O formato do evento se inspira
numa ideia despretensiosa da cidade francesa de Nantes. Em 1989, o prefeito
Jean-Marc Ayrault pensou em maneiras de renovar o Centro e convidou o diretor
artístico Jean Blaise para ajudá-lo. Nascia, assim, o Festival des Allumées,
que oferecia uma programação cultural diversificada à população, sempre em
espaços públicos. Os shows e demais atrações começavam à tardinha e terminavam
pela manhã. O movimento, que durou de 1990 a 1995, acabou se espalhando por mais
de 20 países da Europa e de outras partes do mundo.
Em 2002, o prefeito de Paris,
Bertrand Delanoë, convidou Blaise para criar um evento parecido na Cidade Luz.
O diretor concebeu, então, a Nuit Blanche: uma noite em que toda a capital
francesa seria invadida por manifestações artísticas, com museus, galerias e
teatros abertos gratuitamente. Três anos depois, na gestão do prefeito José
Serra, São Paulo adaptou o conceito e criou a Virada Cultural. O sucesso do
formato, na França ou no Brasil, diz muito sobre a convivência das pessoas nos
centros urbanos e o papel da arte numa época marcada pela hegemonia da técnica
e daquilo que hoje compreendemos como eficiência.
Autômatos
Em A Questão da Técnica,
conferência de 1953, o filósofo alemão Martin Heidegger (1889-1976) afirmava
que, atualmente, já não há mais lugar para o mistério. Tudo deve se submeter
aos imperativos da razão e da vontade. “Conhecer” e “saber” são os verbos que
norteiam o mundo contemporâneo, sobrepondo-se a outros, como “experimentar” ou
“intuir”. Se algo permanece ignorado, é porque ainda não passou pelo crivo da
pesquisa e do cálculo. Ou melhor: ainda não se submeteu à técnica, vista aqui
sob um prisma essencialmente objetivo e asséptico.
O psicólogo João Augusto
Pompeia – que se dedica à daseinsanalyse, linha psicoterápica baseada nos
pensamentos de Heidegger – vale-se de uma comparação curiosa para tratar do
mesmo assunto. Professor da PUC-SP e autor do livro Os Dois Nascimentos do
Homem: Escritos sobre ¬Terapia e Educação na Era da Técnica, ele pede que
imaginemos uma pequena vila na costa do Nordeste. Os pescadores artesanais do
lugarejo saltam da cama antes de o Sol nascer, rezam invocando proteção e
fartura, curvam-se a outros tantos rituais e saem de barco mar afora. Depois de
jogarem a rede na água, aguardam com paciência até capturar alguns peixes.

Bloco de dados.
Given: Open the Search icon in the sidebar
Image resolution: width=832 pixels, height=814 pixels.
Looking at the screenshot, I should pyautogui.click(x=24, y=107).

Tarefas.
A: Segundo o trecho, de que ano a que ano durou o movimento iniciado com o festival de Nantes?
B: Reescreva a parte do trecho que abre com as palavras que contêm "O formato do" e fecha com "na Cidade Luz.", renomeando "Festival des Allumées" para "Festival das Luzes".
Use somente o trecho como fonte.

Soluções dos problemas.
A: De 1990 a 1995.

B:
O formato do evento se inspira
numa ideia despretensiosa da cidade francesa de Nantes. Em 1989, o prefeito
Jean-Marc Ayrault pensou em maneiras de renovar o Centro e convidou o diretor
artístico Jean Blaise para ajudá-lo. Nascia, assim, o Festival das Luzes,
que oferecia uma programação cultural diversificada à população, sempre em
espaços públicos. Os shows e demais atrações começavam à tardinha e terminavam
pela manhã. O movimento, que durou de 1990 a 1995, acabou se espalhando por mais
de 20 países da Europa e de outras partes do mundo.
Em 2002, o prefeito de Paris,
Bertrand Delanoë, convidou Blaise para criar um evento parecido na Cidade Luz.